This last step, to push down join quals to a subquery, allows the 
planner to make a cost-based decision. A nested-loop, with the join qual 
pushed back down to the subquery, isn't exactly the same as the SubPlan, 
but it should be comparable in performance.


Thoughts? I'm planning to work on this in the next release cycle, 
although I'm not too familiar with the planner, and I don't know if I'll 
be distracted with something more shiny, so no promises on any results.

As a final note, I found an interesting paper called "Unnesting 
Arbitrary Queries", by Thomas Neumann and Alfons Kemper 
(http://www.btw-2015.de/res/proceedings/Hauptband/Wiss/Neumann-Unnesting_Arbitrary_Querie.pdf). 
It describes a series of transformations that can be applied to 
de-correlate (de-lateralize?) any lateral subquery join. The trick is to 
build a temporary relation that contains all the distinct outer values 
of the join, and pass that relation down to the subquery. So instead of 
"executing" the subquery for every outer row, passing the outer values 
as parameters (using PostgreSQL terminology), you collect a list of all 
the outer values first, and then execute the subquery only once.

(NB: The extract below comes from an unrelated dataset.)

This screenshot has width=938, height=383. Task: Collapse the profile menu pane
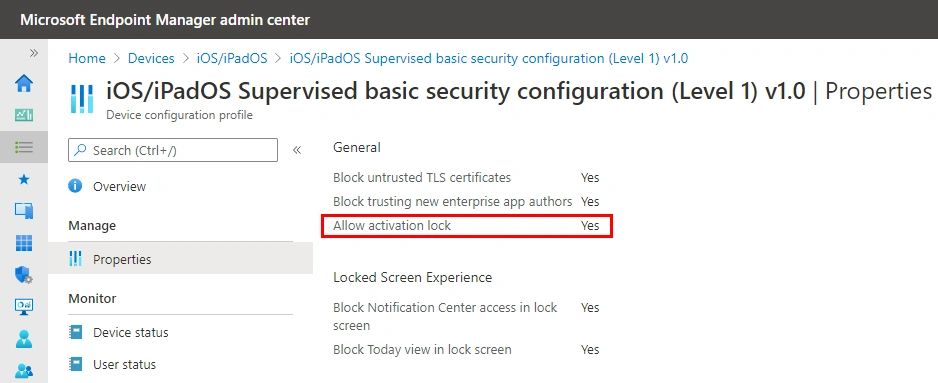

In the 
subquery, you perform a join with the temporary relation. And then the 
paper describes a bunch of rules and optimizations, that can optimize
away the temporary relation in many cases. That might be one way to 
implement the de-lateralization steps in PostgreSQL.

- Heikki



Re: [HACKERS] Pulling up more complicated subqueries

From
Robert Haas
Date:
On Wed, May 17, 2017 at 11:08 AM, Heikki Linnakangas <hlinnaka@iki.fi> wrote:
> That's not a straight semi-join, but we could still turn it into a new kind
> of LEFT-SEMI join. A left-semi join is like a left join, in that it returns
> all rows from the left side, and NULLs for any non-matches. And like a
> semi-join, it returns only one matching row from the right-side, if there
> are duplicates. In the qual, replace the SubLink with an IS NOT NULL test.
...
> This can be implemented using yet another new join type, a LEFT-UNIQUE join.
> It's like a LEFT JOIN, but it must check that there are no duplicates in the
> right-hand-side, and throw an error if there are (ERROR:  more than one row
> returned by a subquery used as an expression).

It seems like we might want to split what is currently called JoinType
into two separate things -- one that is INNER/LEFT/RIGHT/FULL and the
other that says what to do about multiple matches, which could be that
they are expected, they are to be ignored (as in your LEFT-SEMI case),
or they should error out (as in your LEFT-UNIQUE case).

-- 
Robert Haas
EnterpriseDB: http://www.enterprisedb.com
The Enterprise PostgreSQL Company



Re: [HACKERS] Pulling up more complicated subqueries

From
David Rowley
Date:
On 18 May 2017 at 04:30, Robert Haas <robertmhaas@gmail.com> wrote:
> On Wed, May 17, 2017 at 11:08 AM, Heikki Linnakangas <hlinnaka@iki.fi> wrote:
>> That's not a straight semi-join, but we could still turn it into a new kind
>> of LEFT-SEMI join. A left-semi join is like a left join, in that it returns
>> all rows from the left side, and NULLs for any non-matches. And like a
>> semi-join, it returns only one matching row from the right-side, if there
>> are duplicates. In the qual, replace the SubLink with an IS NOT NULL test.
> ...
>> This can be implemented using yet another new join type, a LEFT-UNIQUE join.
>> It's like a LEFT JOIN, but it must check that there are no duplicates in the
>> right-hand-side, and throw an error if there are (ERROR:  more than one row
>> returned by a subquery used as an expression).
>
> It seems like we might want to split what is currently called JoinType
> into two separate things -- one that is INNER/LEFT/RIGHT/FULL and the
> other that says what to do about multiple matches, which could be that
> they are expected, they are to be ignored (as in your LEFT-SEMI case),
> or they should error out (as in your LEFT-UNIQUE case).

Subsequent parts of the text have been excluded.